For Ollama, LM Studio, vLLM, and most private gateways, use the
OpenAI-compatible transport:

```toml config.toml theme={null}
[self_hosted.servers.local]
transport = "openai_compatible"
base_url = "http://127.0.0.1:11434"
api_style = "chat_completions"
```

`api_style = "chat_completions"` is the conservative default for Gemma 4 and
other self-hosted tool-calling models. Use another API style only after the
specific serving stack has been validated with Meerkat tools, structured output,
and multimodal input.

## Realm Binding

Self-hosted credentials are realm-owned. Declare a backend, auth profile, and
binding for `provider = "self_hosted"` in the same realm config, and make it
the realm default (or select it per run with `--auth-binding`):

```toml config.toml theme={null}
[realm.dev]
default_binding = "local"

[realm.dev.backend.local]
provider = "self_hosted"
backend_kind = "self_hosted"

[realm.dev.auth.local_auth]
provider = "self_hosted"
auth_method = "none"                       # or "api_key" / "static_bearer"
source = { kind = "platform_default" }     # unused for auth_method = "none"

[realm.dev.binding.local]
backend_profile = "local"
auth_profile = "local_auth"
```

For a server that requires a bearer token, use:

```toml config.toml theme={null}
[realm.dev.auth.local_auth]
provider = "self_hosted"
auth_method = "static_bearer"
source = { kind = "env", env = "LOCAL_LLM_TOKEN" }
```

## Alias Shape

```toml config.toml theme={null}
[self_hosted.models.gemma-4-31b]
server = "local"
remote_model = "gemma4:31b"
display_name = "Gemma 4 31B"
family = "gemma-4"
tier = "supported"
context_window = 256000
max_output_tokens = 8192
vision = true
image_tool_results = true
inline_video = false
supports_temperature = true
supports_thinking = true
supports_reasoning = true
call_timeout_secs = 600
```

`supports_thinking` and `supports_reasoning` describe the behavior Meerkat
should expose through the configured transport.
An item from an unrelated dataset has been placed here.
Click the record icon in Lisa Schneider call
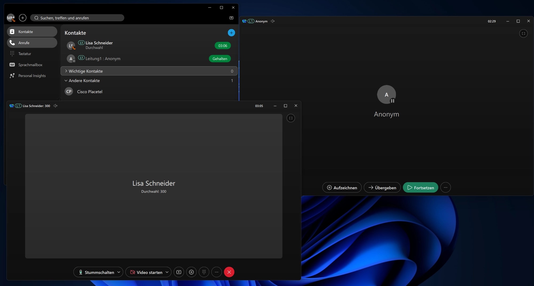The height and width of the screenshot is (286, 534). coord(191,272)
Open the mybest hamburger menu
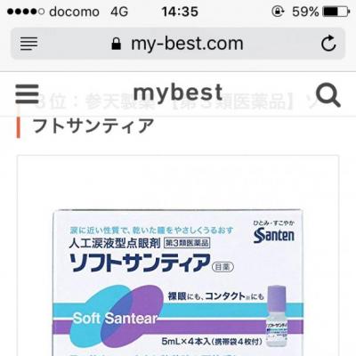The height and width of the screenshot is (356, 356). 27,93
Gemma 4 is reasoning-capable,
but normalized reasoning controls and trace streaming still vary by serving
stack, so validate the behavior you plan to rely on.

<Warning>
  Meerkat's current self-hosted path does not expose self-hosted Gemma audio or a
  self-hosted realtime transport. Treat these aliases as text, image-input, and
  tool-capable models unless a dedicated self-hosted realtime path is documented.
</Warning>

## Gemma 4 Aliases

Recommended aliases:

| Alias             | Good default use                                             |
| ----------------- | ------------------------------------------------------------ |
| `gemma-4-e2b`     | Lowest-footprint local experiments                           |
| `gemma-4-e4b`     | Fast local iteration with more headroom                      |
| `gemma-4-26b-a4b` | Stronger quality on a serious local or remote GPU setup      |
| `gemma-4-31b`     | Best quality of the four, usually best on a dedicated server |

## Ollama

Use Ollama when the model runs on the same machine as Meerkat and you want the
lightest local setup.

<Steps>
  <Step title="Serve the model">
    ```bash theme={null}
    ollama pull gemma4:31b
    ollama list
    ```
  </Step>

  <Step title="Register Ollama">
    ```toml config.toml theme={null}
    [self_hosted.servers.ollama]
    transport = "openai_compatible"
    base_url = "http://127.0.0.1:11434"
    api_style = "chat_completions"
    ```
  </Step>

  <Step title="Add aliases">
    ```toml config.toml theme={null}
    [self_hosted.models.gemma-4-e2b]
    server = "ollama"
    remote_model = "gemma4:e2b"
    display_name = "Gemma 4 E2B"
    family = "gemma-4"
    tier = "supported"
    context_window = 128000
    max_output_tokens = 8192
    vision = true
    image_tool_results = true
    inline_video = false
    supports_temperature = true
    supports_thinking = true
    supports_reasoning = true

    [self_hosted.models.gemma-4-31b]
    server = "ollama"
    remote_model = "gemma4:31b"
    display_name = "Gemma 4 31B"
    family = "gemma-4"
    tier = "supported"
    context_window = 256000
    max_output_tokens = 8192
    vision = true
    image_tool_results = true
    inline_video = false
    supports_temperature = true
    supports_thinking = true
    supports_reasoning = true
    call_timeout_secs = 600
    ```
  </Step>
</Steps>

## LM Studio

Use LM Studio when you want a desktop-managed OpenAI-compatible server.

<Steps>
  <Step title="Start the local server">
    Load the Gemma 4 model in LM Studio, then start the local server.
  </Step>

  <Step title="Register LM Studio">
    ```toml config.toml theme={null}
    [self_hosted.servers.lmstudio]
    transport = "openai_compatible"
    base_url = "http://127.0.0.1:1234"
    api_style = "chat_completions"
    ```
  </Step>

  <Step title="Alias the served model">
    Use the model name LM Studio exposes in its `/v1/models` output.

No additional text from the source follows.